= ACTIVITY =
In your copy, leave out the pictures and repeat every record exactly.

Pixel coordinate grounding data
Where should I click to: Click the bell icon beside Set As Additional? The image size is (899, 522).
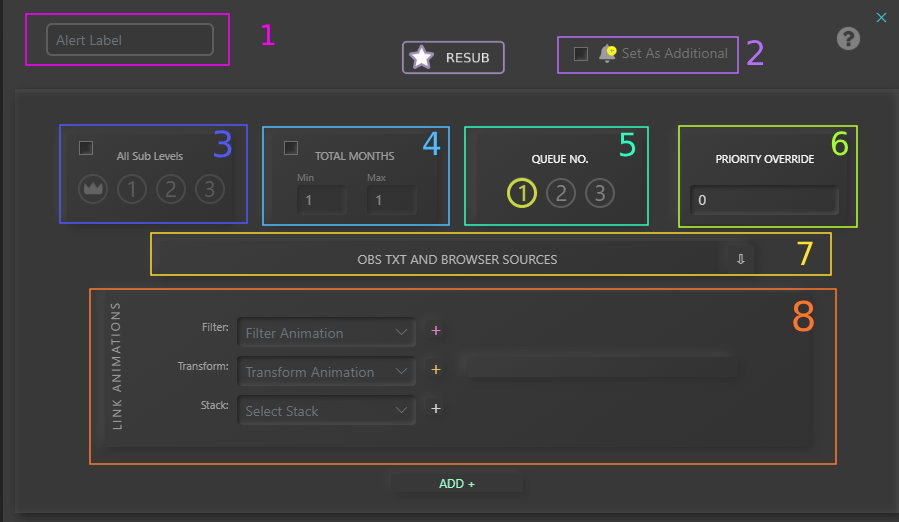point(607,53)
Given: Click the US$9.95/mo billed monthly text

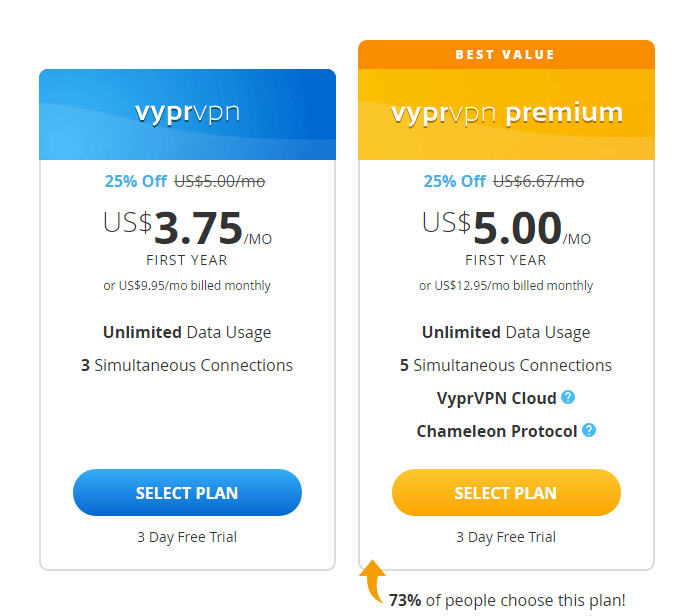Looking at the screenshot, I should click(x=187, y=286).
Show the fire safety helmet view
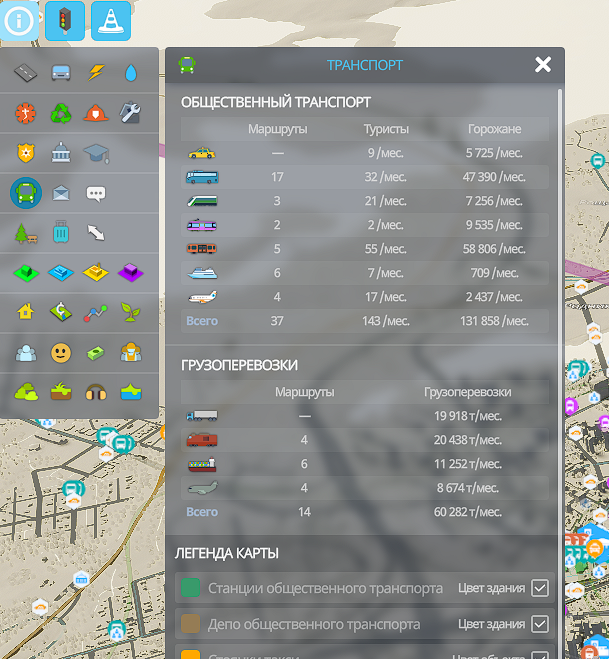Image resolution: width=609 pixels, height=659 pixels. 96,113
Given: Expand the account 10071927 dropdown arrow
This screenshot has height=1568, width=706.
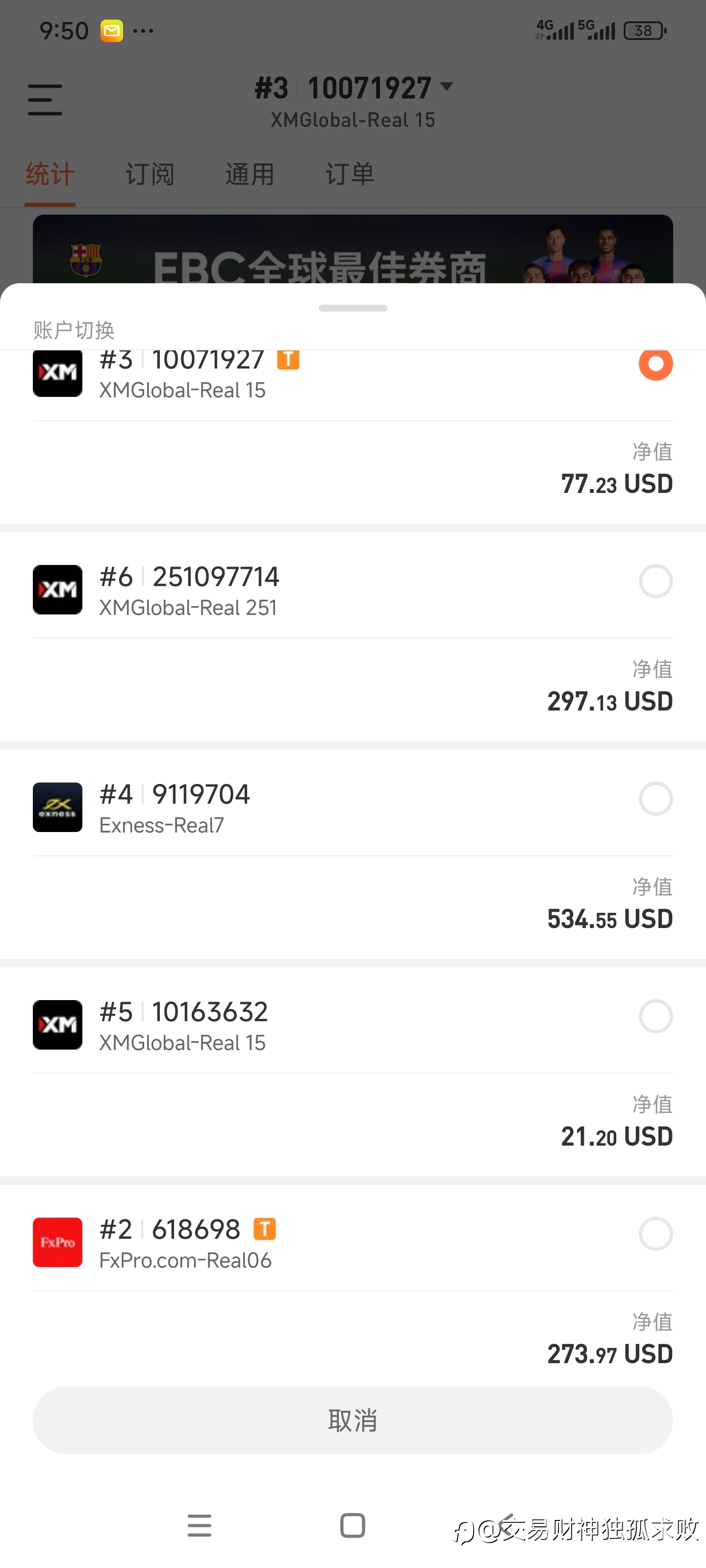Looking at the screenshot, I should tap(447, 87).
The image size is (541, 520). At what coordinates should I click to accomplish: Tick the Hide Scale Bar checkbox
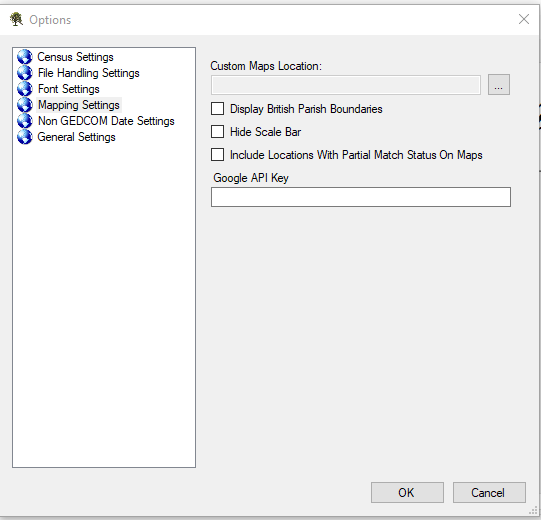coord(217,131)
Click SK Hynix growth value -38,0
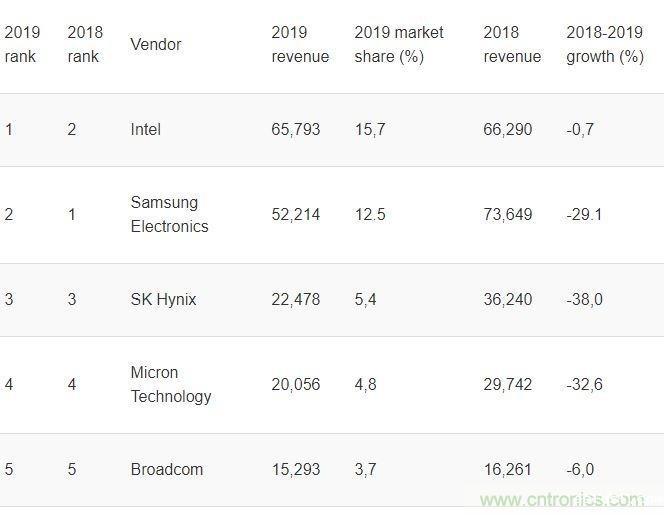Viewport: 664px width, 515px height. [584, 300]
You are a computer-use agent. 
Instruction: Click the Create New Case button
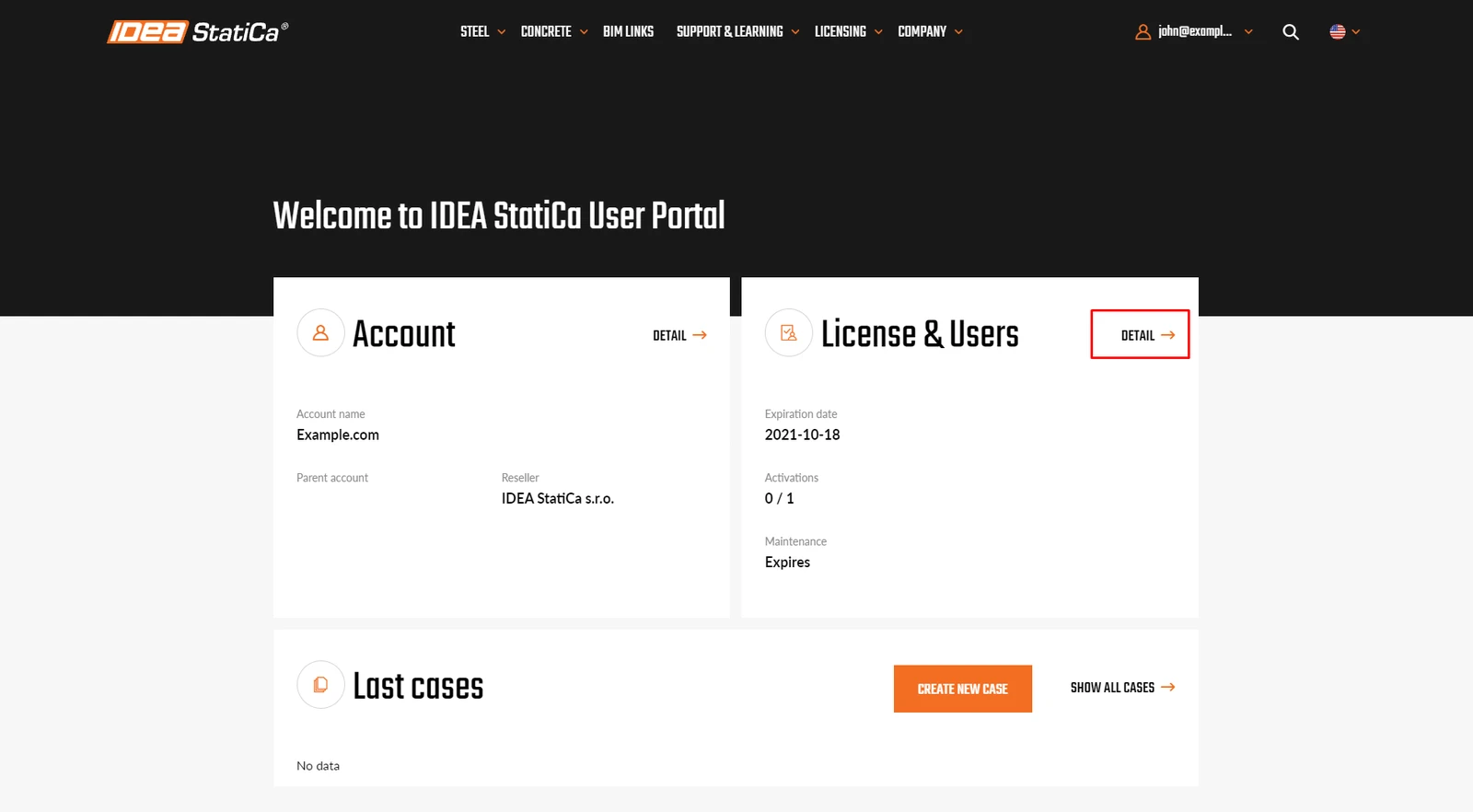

= OUTPUT OF THE EXERCISE =
Where should I click to: Click the bell icon beside Set As Additional? The image size is (899, 522).
point(607,53)
Given: Click the US$9.95/mo billed monthly text

Looking at the screenshot, I should click(x=187, y=286).
Show the fire safety helmet view
Image resolution: width=609 pixels, height=659 pixels. 96,113
Given: Expand the account 10071927 dropdown arrow
This screenshot has height=1568, width=706.
Looking at the screenshot, I should tap(447, 87).
The image size is (541, 520). At what coordinates should I click to accomplish: Tick the Hide Scale Bar checkbox
coord(217,131)
Click SK Hynix growth value -38,0
Viewport: 664px width, 515px height. [584, 300]
You are a computer-use agent. 
Instruction: Click the Create New Case button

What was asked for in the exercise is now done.